Enhancing Low-light Light Field Images with A Deep Compensation Unfolding Network
Xianqiang Lyu, and Junhui Hou

TL;DR
This paper introduces DCUNet, a deep unfolding network designed to enhance low-light light field images by mimicking inverse problem optimization, incorporating deep compensation, and exploiting LF-specific features for superior restoration.
Contribution
The paper proposes a novel deep compensation unfolding network (DCUNet) with a multi-stage architecture and LF-specific modules for improved low-light light field image enhancement.
Findings
DCUNet outperforms state-of-the-art methods qualitatively and quantitatively.
It better preserves the geometric structure of light field images.

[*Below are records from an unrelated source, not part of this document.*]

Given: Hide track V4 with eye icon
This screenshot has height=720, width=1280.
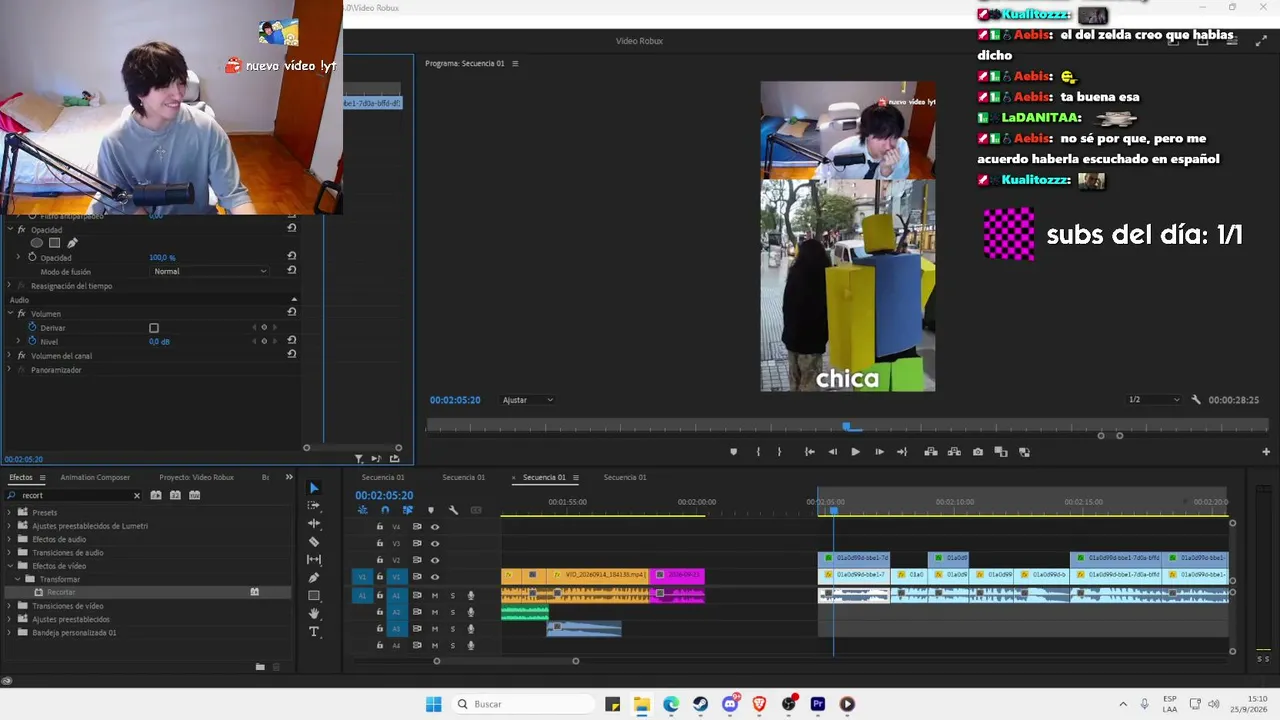Looking at the screenshot, I should click(435, 527).
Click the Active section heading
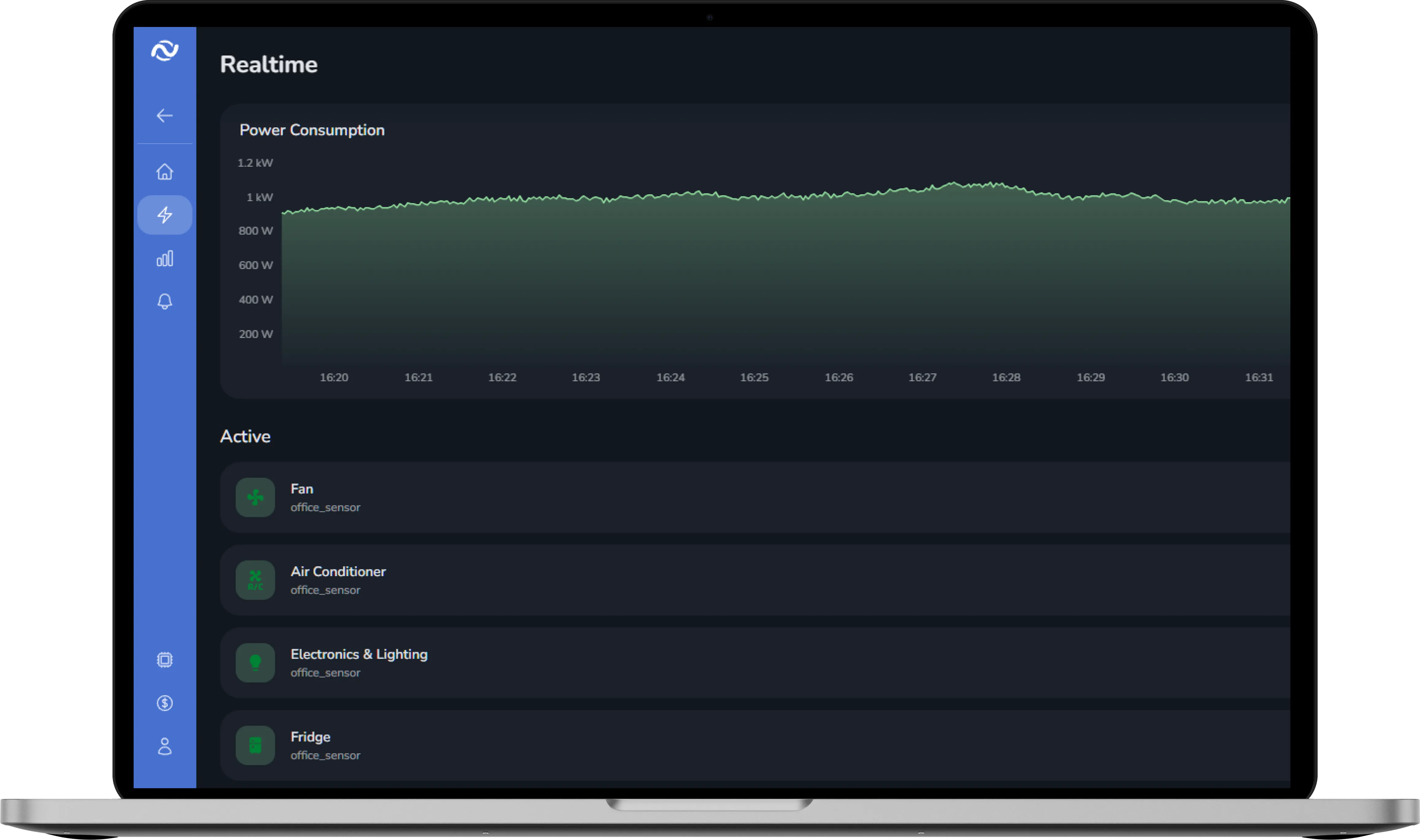Viewport: 1420px width, 840px height. [245, 436]
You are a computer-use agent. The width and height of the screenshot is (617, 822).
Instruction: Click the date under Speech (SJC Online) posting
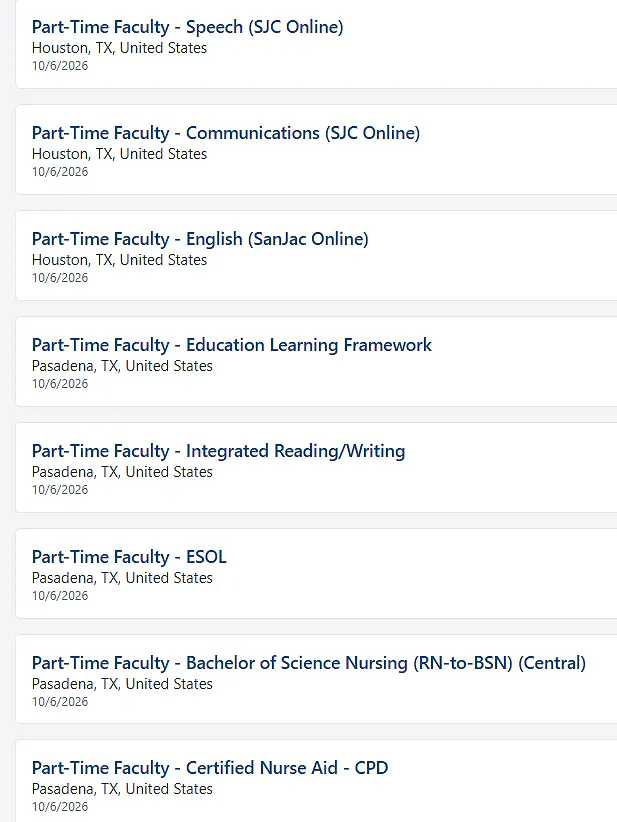pyautogui.click(x=60, y=66)
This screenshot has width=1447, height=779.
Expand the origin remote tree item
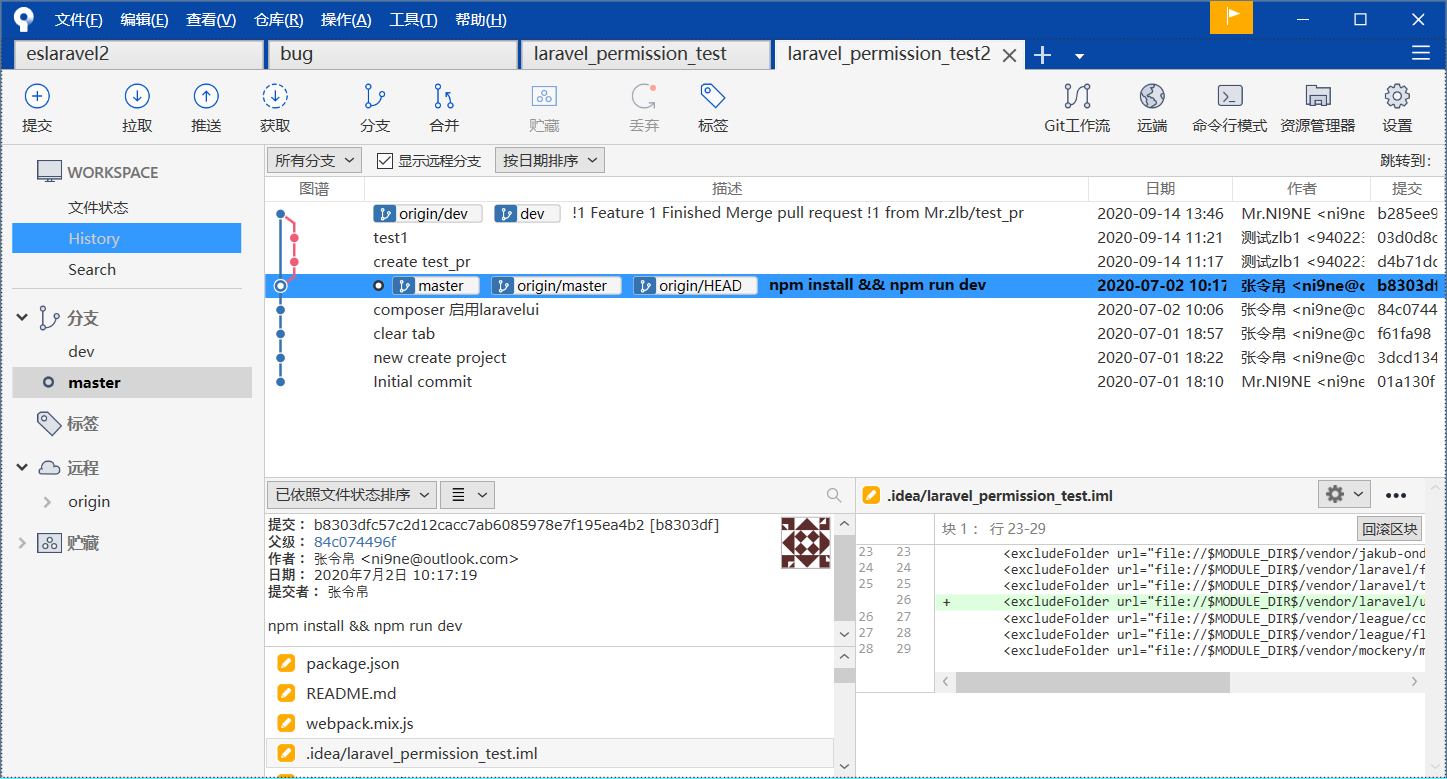[x=46, y=502]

The framework effectively suppresses noise and estimation errors.
Abstract
This paper presents a novel and interpretable end-to-end learning framework, called the deep compensation unfolding network (DCUNet), for restoring light field (LF) images captured under low-light conditions. DCUNet is designed with a multi-stage architecture that mimics the optimization process of solving an inverse imaging problem in a data-driven fashion. The framework uses the intermediate enhanced result to estimate the illumination map, which is then employed in the unfolding process to produce a new enhanced result. Additionally, DCUNet includes a content-associated deep compensation module at each optimization stage to suppress noise and illumination map estimation errors. To properly mine and leverage the unique characteristics of LF images, this paper proposes a pseudo-explicit feature interaction module that comprehensively exploits redundant information in LF images. The…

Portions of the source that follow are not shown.